Chapter 8 - by Sugar Faerie

Celeste

You know, we don't really know that much about these people. We know that they're rebels, Bohemians, enemies to everything we stand for.

We. Globalsoft. Globalsoft Secret Police. Current occupation of Celeste Camden, highschool tech genius.

Funny how the world goes, sometimes.

I walk down the corridor, doing my patrol, watching the rebels through the glass. Some are looking at me with hate, others with fear, and some aren't looking at me at all. Some have faces covered in blood, others are contorted in pain.

The boys have been down this corridor. I can see that just by looking in the next cell. There are two women in there, both a bit younger than me. One's got blood crusted on her cheek and neck, even clumping in her wild hair. She's supporting a smaller woman, who's got blood smeared on her bare thighs and staining her torn stockings.

They're pretty. Too pretty. No wonder the boys had 'fun' with them.

They don't know anything about them. I don't know anything about them. We don't know what these two women's motives are, what they think of us, if they have friends, lovers, possibly even children. We don't even know their names.

We don't know anything about the girl in the cell across from them, looking like a demented child's plaything in a ripped tutu. We don't know anything about the people next to her, either.

I continue my walk down the corridor, staring straight ahead. It's no use wondering about who these people are. Most of them will die anyway.
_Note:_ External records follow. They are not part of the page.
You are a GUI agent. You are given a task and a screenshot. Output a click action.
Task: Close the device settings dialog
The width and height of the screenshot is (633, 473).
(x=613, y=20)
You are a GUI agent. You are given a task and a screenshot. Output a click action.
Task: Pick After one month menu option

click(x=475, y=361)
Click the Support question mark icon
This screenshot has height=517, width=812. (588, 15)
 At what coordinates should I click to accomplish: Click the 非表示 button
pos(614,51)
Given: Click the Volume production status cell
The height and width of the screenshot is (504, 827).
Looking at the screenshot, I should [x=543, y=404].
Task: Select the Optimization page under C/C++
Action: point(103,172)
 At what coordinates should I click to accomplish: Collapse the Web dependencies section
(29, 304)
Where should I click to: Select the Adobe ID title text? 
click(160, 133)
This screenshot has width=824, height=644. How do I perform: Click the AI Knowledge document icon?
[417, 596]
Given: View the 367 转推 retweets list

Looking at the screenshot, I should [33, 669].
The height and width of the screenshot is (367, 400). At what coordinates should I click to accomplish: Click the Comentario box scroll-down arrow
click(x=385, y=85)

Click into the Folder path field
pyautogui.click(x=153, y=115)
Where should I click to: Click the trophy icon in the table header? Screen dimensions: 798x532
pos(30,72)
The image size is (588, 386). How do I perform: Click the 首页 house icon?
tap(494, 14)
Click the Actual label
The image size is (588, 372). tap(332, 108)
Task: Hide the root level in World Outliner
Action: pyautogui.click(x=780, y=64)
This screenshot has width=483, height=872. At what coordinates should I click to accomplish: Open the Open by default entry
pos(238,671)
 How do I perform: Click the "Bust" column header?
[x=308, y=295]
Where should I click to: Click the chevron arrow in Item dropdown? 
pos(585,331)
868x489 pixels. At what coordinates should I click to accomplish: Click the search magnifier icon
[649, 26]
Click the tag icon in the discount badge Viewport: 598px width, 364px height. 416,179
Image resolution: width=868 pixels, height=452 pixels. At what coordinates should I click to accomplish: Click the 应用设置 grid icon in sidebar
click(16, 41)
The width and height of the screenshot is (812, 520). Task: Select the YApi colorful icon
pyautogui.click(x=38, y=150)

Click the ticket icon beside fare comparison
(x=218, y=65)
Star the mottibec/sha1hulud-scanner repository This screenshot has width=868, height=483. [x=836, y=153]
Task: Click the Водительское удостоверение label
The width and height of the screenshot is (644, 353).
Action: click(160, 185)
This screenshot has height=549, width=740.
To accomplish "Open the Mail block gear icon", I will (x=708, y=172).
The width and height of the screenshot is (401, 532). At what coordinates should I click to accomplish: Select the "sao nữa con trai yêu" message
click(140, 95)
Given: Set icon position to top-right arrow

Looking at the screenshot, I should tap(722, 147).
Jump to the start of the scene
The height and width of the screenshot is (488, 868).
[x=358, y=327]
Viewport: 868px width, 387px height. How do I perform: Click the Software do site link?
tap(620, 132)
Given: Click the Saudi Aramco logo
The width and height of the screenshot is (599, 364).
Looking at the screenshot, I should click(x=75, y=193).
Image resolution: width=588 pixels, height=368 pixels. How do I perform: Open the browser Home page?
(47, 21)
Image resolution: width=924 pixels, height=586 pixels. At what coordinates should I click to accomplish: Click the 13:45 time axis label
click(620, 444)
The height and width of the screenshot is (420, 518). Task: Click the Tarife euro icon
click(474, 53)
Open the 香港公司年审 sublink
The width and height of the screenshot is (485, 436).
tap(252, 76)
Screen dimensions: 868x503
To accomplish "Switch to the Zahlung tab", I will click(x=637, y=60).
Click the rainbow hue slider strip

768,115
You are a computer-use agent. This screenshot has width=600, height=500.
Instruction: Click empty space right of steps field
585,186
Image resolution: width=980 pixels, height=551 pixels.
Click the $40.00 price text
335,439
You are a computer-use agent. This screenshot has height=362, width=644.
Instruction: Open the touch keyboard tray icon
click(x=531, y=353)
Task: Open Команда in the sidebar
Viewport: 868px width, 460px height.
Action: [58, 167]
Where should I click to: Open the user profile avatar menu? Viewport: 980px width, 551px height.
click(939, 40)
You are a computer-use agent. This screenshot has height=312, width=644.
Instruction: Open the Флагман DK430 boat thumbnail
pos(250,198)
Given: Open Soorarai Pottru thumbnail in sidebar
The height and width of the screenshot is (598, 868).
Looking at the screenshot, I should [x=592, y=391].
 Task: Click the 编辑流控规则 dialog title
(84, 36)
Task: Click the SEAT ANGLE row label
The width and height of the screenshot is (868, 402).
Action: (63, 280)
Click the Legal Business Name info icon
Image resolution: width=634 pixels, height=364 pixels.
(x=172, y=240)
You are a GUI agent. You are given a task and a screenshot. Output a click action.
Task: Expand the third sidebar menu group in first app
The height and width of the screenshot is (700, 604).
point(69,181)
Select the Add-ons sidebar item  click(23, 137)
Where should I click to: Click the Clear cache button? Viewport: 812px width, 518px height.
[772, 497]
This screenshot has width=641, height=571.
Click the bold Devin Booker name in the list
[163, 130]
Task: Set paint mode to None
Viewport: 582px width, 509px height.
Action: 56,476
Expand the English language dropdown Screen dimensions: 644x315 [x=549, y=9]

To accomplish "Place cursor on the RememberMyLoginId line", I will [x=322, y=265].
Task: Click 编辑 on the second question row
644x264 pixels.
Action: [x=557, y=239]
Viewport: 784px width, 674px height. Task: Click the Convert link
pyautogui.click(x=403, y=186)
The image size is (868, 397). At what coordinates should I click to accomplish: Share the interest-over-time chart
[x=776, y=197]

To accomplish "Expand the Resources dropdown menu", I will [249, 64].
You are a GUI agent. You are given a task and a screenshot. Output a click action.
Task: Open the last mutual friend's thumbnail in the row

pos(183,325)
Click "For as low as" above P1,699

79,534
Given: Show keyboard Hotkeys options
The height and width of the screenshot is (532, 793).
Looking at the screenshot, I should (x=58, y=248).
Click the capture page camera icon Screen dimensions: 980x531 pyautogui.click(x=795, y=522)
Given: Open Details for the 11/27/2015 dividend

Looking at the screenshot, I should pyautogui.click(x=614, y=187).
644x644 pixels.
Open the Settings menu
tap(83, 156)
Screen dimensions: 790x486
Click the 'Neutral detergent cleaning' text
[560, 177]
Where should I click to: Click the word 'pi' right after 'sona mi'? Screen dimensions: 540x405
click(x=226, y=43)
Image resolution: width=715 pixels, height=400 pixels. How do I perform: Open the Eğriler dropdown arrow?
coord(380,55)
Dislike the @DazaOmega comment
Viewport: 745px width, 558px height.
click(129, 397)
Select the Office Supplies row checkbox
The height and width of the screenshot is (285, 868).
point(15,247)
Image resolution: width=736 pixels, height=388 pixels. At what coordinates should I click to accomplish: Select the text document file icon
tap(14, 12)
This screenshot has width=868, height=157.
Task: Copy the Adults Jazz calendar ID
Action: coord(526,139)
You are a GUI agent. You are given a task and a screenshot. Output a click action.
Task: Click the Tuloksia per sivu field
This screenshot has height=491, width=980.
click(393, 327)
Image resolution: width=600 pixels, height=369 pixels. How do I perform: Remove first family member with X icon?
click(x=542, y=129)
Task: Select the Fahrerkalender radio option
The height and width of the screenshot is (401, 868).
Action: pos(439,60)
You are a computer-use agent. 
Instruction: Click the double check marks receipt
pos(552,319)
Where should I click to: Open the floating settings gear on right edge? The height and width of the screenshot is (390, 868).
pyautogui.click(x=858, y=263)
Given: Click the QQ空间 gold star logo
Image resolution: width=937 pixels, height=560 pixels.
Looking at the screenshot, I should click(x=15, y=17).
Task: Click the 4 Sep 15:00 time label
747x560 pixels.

The last cell has a dangerous looking woman in black PVC pacing the room. Something's familiar about her...

A few of my collegues are dragging one of the women from the first cell down the hall, the one in the red pants. They push her into the same cell as the woman in the PVC, and I see her rush to pull the newcomer into an embrace. The blood covered girl is sobbing onto the other's shoulder, and anyone could see they're more than friends.

The black-clad rebel turns her head slightly, and for the first time I see her face on.

Oh my god. She lived next door to me. I thought she died, but here she is, a rebel holding another rebel while she cries her heart out.

And now I know why we're told nothing about these people.

Because it's so much easier to hate people you know nothing about.